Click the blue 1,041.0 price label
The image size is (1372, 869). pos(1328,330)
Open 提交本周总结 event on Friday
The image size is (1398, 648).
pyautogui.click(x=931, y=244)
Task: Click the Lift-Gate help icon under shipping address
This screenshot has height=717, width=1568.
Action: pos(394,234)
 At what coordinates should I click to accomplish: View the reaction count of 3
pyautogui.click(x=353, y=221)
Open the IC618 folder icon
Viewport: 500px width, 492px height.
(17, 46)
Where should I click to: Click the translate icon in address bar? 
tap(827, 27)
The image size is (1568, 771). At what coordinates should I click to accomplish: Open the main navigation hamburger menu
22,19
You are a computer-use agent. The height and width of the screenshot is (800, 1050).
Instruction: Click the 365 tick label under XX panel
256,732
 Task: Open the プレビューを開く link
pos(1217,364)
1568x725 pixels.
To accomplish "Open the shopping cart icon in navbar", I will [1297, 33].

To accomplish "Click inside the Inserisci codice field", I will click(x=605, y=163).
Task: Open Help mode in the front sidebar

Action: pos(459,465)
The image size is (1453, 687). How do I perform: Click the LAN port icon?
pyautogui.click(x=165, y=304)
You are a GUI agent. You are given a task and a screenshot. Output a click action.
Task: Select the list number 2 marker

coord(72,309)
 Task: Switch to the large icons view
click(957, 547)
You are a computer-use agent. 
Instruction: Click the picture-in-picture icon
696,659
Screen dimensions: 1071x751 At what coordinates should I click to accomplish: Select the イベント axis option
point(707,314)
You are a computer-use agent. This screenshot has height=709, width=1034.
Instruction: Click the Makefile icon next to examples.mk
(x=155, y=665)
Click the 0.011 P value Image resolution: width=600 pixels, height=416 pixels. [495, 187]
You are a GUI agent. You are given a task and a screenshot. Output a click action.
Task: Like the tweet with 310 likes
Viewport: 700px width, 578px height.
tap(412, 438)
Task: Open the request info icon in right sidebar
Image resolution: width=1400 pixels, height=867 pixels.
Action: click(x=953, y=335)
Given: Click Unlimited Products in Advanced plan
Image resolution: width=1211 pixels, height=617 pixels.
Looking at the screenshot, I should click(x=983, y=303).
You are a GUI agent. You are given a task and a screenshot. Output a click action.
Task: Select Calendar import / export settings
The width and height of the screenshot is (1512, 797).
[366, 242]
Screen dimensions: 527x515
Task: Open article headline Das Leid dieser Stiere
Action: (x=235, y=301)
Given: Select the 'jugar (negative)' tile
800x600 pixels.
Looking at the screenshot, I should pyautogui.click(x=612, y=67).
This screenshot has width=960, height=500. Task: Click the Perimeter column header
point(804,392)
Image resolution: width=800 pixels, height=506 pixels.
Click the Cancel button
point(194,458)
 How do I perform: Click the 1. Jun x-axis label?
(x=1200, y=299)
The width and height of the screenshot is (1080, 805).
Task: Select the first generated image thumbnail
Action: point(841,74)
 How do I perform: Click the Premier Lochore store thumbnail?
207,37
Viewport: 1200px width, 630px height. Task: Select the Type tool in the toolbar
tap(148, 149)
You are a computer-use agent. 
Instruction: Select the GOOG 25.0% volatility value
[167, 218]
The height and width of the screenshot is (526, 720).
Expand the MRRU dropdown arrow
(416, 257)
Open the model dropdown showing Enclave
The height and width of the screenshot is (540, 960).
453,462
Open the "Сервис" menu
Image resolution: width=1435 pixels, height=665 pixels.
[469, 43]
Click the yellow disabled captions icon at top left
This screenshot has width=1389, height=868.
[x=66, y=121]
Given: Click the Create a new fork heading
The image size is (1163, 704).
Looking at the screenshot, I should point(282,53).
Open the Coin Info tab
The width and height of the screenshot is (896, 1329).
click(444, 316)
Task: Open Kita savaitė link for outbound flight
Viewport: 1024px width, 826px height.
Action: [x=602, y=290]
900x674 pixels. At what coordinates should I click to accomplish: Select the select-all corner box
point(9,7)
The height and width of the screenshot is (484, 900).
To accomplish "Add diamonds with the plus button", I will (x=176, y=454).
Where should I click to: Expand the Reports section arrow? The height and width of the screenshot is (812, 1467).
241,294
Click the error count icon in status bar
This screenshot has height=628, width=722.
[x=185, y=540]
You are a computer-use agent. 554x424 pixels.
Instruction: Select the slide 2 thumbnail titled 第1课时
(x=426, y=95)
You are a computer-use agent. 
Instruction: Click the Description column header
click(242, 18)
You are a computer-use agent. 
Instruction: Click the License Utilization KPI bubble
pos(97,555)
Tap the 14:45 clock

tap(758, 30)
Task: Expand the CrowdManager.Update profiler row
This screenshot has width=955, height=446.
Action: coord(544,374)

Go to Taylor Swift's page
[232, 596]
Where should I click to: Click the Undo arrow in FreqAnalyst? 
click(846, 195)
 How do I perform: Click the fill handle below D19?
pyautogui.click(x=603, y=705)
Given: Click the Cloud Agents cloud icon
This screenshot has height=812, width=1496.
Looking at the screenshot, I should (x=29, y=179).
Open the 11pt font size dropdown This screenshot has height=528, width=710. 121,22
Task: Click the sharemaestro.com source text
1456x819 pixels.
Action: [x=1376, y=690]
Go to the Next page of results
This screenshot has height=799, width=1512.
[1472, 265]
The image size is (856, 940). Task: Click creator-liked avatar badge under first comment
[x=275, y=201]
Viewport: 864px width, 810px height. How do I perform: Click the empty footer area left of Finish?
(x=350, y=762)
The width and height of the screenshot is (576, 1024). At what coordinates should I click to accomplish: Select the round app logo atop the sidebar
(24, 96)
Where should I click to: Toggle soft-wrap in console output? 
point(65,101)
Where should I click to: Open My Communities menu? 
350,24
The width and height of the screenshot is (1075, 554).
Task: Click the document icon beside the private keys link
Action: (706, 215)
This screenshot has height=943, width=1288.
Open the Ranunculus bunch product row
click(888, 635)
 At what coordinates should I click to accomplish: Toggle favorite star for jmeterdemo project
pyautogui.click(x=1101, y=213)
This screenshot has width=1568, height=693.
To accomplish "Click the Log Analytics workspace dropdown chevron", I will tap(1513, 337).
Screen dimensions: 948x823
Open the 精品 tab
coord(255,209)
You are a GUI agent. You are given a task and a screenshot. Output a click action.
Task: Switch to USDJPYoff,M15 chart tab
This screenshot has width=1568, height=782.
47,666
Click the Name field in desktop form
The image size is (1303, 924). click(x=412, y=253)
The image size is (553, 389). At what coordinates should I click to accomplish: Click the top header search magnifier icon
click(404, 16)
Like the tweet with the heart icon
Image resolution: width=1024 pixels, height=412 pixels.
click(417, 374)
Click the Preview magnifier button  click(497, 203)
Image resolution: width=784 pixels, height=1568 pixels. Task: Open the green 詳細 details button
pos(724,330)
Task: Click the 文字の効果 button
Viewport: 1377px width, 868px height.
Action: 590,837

- - - -

**What you have to do**
Rewrite all of the data above as a Markdown table with two columns, No. and Text. Give each non-blank line its own row, with its row number under No. and the line itself under Text.

**Result for this task**
| No. | Text |
|---|---|
| 1 | Click the blue 1,041.0 price label |
| 2 | The image size is (1372, 869). pos(1328,330) |
| 3 | Open 提交本周总结 event on Friday |
| 4 | The image size is (1398, 648). |
| 5 | pyautogui.click(x=931, y=244) |
| 6 | Task: Click the Lift-Gate help icon under shipping address |
| 7 | This screenshot has height=717, width=1568. |
| 8 | Action: pos(394,234) |
| 9 |  At what coordinates should I click to accomplish: View the reaction count of 3 |
| 10 | pyautogui.click(x=353, y=221) |
| 11 | Open the IC618 folder icon |
| 12 | Viewport: 500px width, 492px height. |
| 13 | (17, 46) |
| 14 | Where should I click to: Click the translate icon in address bar?  |
| 15 | tap(827, 27) |
| 16 | The image size is (1568, 771). At what coordinates should I click to accomplish: Open the main navigation hamburger menu |
| 17 | 22,19 |
| 18 | You are a computer-use agent. The height and width of the screenshot is (800, 1050). |
| 19 | Instruction: Click the 365 tick label under XX panel |
| 20 | 256,732 |
| 21 |  Task: Open the プレビューを開く link |
| 22 | pos(1217,364) |
| 23 | 1568x725 pixels. |
| 24 | To accomplish "Open the shopping cart icon in navbar", I will [1297, 33]. |
| 25 | To accomplish "Click inside the Inserisci codice field", I will click(x=605, y=163). |
| 26 | Task: Open Help mode in the front sidebar |
| 27 | Action: pos(459,465) |
| 28 | The image size is (1453, 687). How do I perform: Click the LAN port icon? |
| 29 | pyautogui.click(x=165, y=304) |
| 30 | You are a GUI agent. You are given a task and a screenshot. Output a click action. |
| 31 | Task: Select the list number 2 marker |
| 32 | coord(72,309) |
| 33 |  Task: Switch to the large icons view |
| 34 | click(957, 547) |
| 35 | You are a computer-use agent.  |
| 36 | Instruction: Click the picture-in-picture icon |
| 37 | 696,659 |
| 38 | Screen dimensions: 1071x751 At what coordinates should I click to accomplish: Select the イベント axis option |
| 39 | point(707,314) |
| 40 | You are a computer-use agent. This screenshot has height=709, width=1034. |
| 41 | Instruction: Click the Makefile icon next to examples.mk |
| 42 | (x=155, y=665) |
| 43 | Click the 0.011 P value Image resolution: width=600 pixels, height=416 pixels. [495, 187] |
| 44 | You are a GUI agent. You are given a task and a screenshot. Output a click action. |
| 45 | Task: Like the tweet with 310 likes |
| 46 | Viewport: 700px width, 578px height. |
| 47 | tap(412, 438) |
| 48 | Task: Open the request info icon in right sidebar |
| 49 | Image resolution: width=1400 pixels, height=867 pixels. |
| 50 | Action: click(x=953, y=335) |
| 51 | Given: Click Unlimited Products in Advanced plan |
| 52 | Image resolution: width=1211 pixels, height=617 pixels. |
| 53 | Looking at the screenshot, I should click(x=983, y=303). |
| 54 | You are a GUI agent. You are given a task and a screenshot. Output a click action. |
| 55 | Task: Select Calendar import / export settings |
| 56 | The width and height of the screenshot is (1512, 797). |
| 57 | [366, 242] |
| 58 | Screen dimensions: 527x515 |
| 59 | Task: Open article headline Das Leid dieser Stiere |
| 60 | Action: (x=235, y=301) |
| 61 | Given: Select the 'jugar (negative)' tile |
| 62 | 800x600 pixels. |
| 63 | Looking at the screenshot, I should pyautogui.click(x=612, y=67). |
| 64 | This screenshot has width=960, height=500. Task: Click the Perimeter column header |
| 65 | point(804,392) |
| 66 | Image resolution: width=800 pixels, height=506 pixels. |
| 67 | Click the Cancel button |
| 68 | point(194,458) |
| 69 |  How do I perform: Click the 1. Jun x-axis label? |
| 70 | (x=1200, y=299) |
| 71 | The width and height of the screenshot is (1080, 805). |
| 72 | Task: Select the first generated image thumbnail |
| 73 | Action: point(841,74) |
| 74 |  How do I perform: Click the Premier Lochore store thumbnail? |
| 75 | 207,37 |
| 76 | Viewport: 1200px width, 630px height. Task: Select the Type tool in the toolbar |
| 77 | tap(148, 149) |
| 78 | You are a computer-use agent.  |
| 79 | Instruction: Select the GOOG 25.0% volatility value |
| 80 | [167, 218] |
| 81 | The height and width of the screenshot is (526, 720). |
| 82 | Expand the MRRU dropdown arrow |
| 83 | (416, 257) |
| 84 | Open the model dropdown showing Enclave |
| 85 | The height and width of the screenshot is (540, 960). |
| 86 | 453,462 |
| 87 | Open the "Сервис" menu |
| 88 | Image resolution: width=1435 pixels, height=665 pixels. |
| 89 | [469, 43] |
| 90 | Click the yellow disabled captions icon at top left |
| 91 | This screenshot has width=1389, height=868. |
| 92 | [x=66, y=121] |
| 93 | Given: Click the Create a new fork heading |
| 94 | The image size is (1163, 704). |
| 95 | Looking at the screenshot, I should point(282,53). |
| 96 | Open the Coin Info tab |
| 97 | The width and height of the screenshot is (896, 1329). |
| 98 | click(444, 316) |
| 99 | Task: Open Kita savaitė link for outbound flight |
| 100 | Viewport: 1024px width, 826px height. |
| 101 | Action: [x=602, y=290] |
| 102 | 900x674 pixels. At what coordinates should I click to accomplish: Select the select-all corner box |
| 103 | point(9,7) |
| 104 | The height and width of the screenshot is (484, 900). |
| 105 | To accomplish "Add diamonds with the plus button", I will (x=176, y=454). |
| 106 | Where should I click to: Expand the Reports section arrow? The height and width of the screenshot is (812, 1467). |
| 107 | 241,294 |
| 108 | Click the error count icon in status bar |
| 109 | This screenshot has height=628, width=722. |
| 110 | [x=185, y=540] |
| 111 | You are a computer-use agent. 554x424 pixels. |
| 112 | Instruction: Select the slide 2 thumbnail titled 第1课时 |
| 113 | (x=426, y=95) |
| 114 | You are a computer-use agent.  |
| 115 | Instruction: Click the Description column header |
| 116 | click(242, 18) |
| 117 | You are a computer-use agent.  |
| 118 | Instruction: Click the License Utilization KPI bubble |
| 119 | pos(97,555) |
| 120 | Tap the 14:45 clock |
| 121 | tap(758, 30) |
| 122 | Task: Expand the CrowdManager.Update profiler row |
| 123 | This screenshot has width=955, height=446. |
| 124 | Action: coord(544,374) |
| 125 | Go to Taylor Swift's page |
| 126 | [232, 596] |
| 127 | Where should I click to: Click the Undo arrow in FreqAnalyst?  |
| 128 | click(846, 195) |
| 129 |  How do I perform: Click the fill handle below D19? |
| 130 | pyautogui.click(x=603, y=705) |
| 131 | Given: Click the Cloud Agents cloud icon |
| 132 | This screenshot has height=812, width=1496. |
| 133 | Looking at the screenshot, I should (x=29, y=179). |
| 134 | Open the 11pt font size dropdown This screenshot has height=528, width=710. 121,22 |
| 135 | Task: Click the sharemaestro.com source text |
| 136 | 1456x819 pixels. |
| 137 | Action: [x=1376, y=690] |
| 138 | Go to the Next page of results |
| 139 | This screenshot has height=799, width=1512. |
| 140 | [1472, 265] |
| 141 | The image size is (856, 940). Task: Click creator-liked avatar badge under first comment |
| 142 | [x=275, y=201] |
| 143 | Viewport: 864px width, 810px height. How do I perform: Click the empty footer area left of Finish? |
| 144 | (x=350, y=762) |
| 145 | The width and height of the screenshot is (576, 1024). At what coordinates should I click to accomplish: Select the round app logo atop the sidebar |
| 146 | (24, 96) |
| 147 | Where should I click to: Toggle soft-wrap in console output?  |
| 148 | point(65,101) |
| 149 | Where should I click to: Open My Communities menu?  |
| 150 | 350,24 |
| 151 | The width and height of the screenshot is (1075, 554). |
| 152 | Task: Click the document icon beside the private keys link |
| 153 | Action: (706, 215) |
| 154 | This screenshot has height=943, width=1288. |
| 155 | Open the Ranunculus bunch product row |
| 156 | click(888, 635) |
| 157 |  At what coordinates should I click to accomplish: Toggle favorite star for jmeterdemo project |
| 158 | pyautogui.click(x=1101, y=213) |
| 159 | This screenshot has width=1568, height=693. |
| 160 | To accomplish "Click the Log Analytics workspace dropdown chevron", I will tap(1513, 337). |
| 161 | Screen dimensions: 948x823 |
| 162 | Open the 精品 tab |
| 163 | coord(255,209) |
| 164 | You are a GUI agent. You are given a task and a screenshot. Output a click action. |
| 165 | Task: Switch to USDJPYoff,M15 chart tab |
| 166 | This screenshot has width=1568, height=782. |
| 167 | 47,666 |
| 168 | Click the Name field in desktop form |
| 169 | The image size is (1303, 924). click(x=412, y=253) |
| 170 | The image size is (553, 389). At what coordinates should I click to accomplish: Click the top header search magnifier icon |
| 171 | click(404, 16) |
| 172 | Like the tweet with the heart icon |
| 173 | Image resolution: width=1024 pixels, height=412 pixels. |
| 174 | click(417, 374) |
| 175 | Click the Preview magnifier button  click(497, 203) |
| 176 | Image resolution: width=784 pixels, height=1568 pixels. Task: Open the green 詳細 details button |
| 177 | pos(724,330) |
| 178 | Task: Click the 文字の効果 button |
| 179 | Viewport: 1377px width, 868px height. |
| 180 | Action: 590,837 |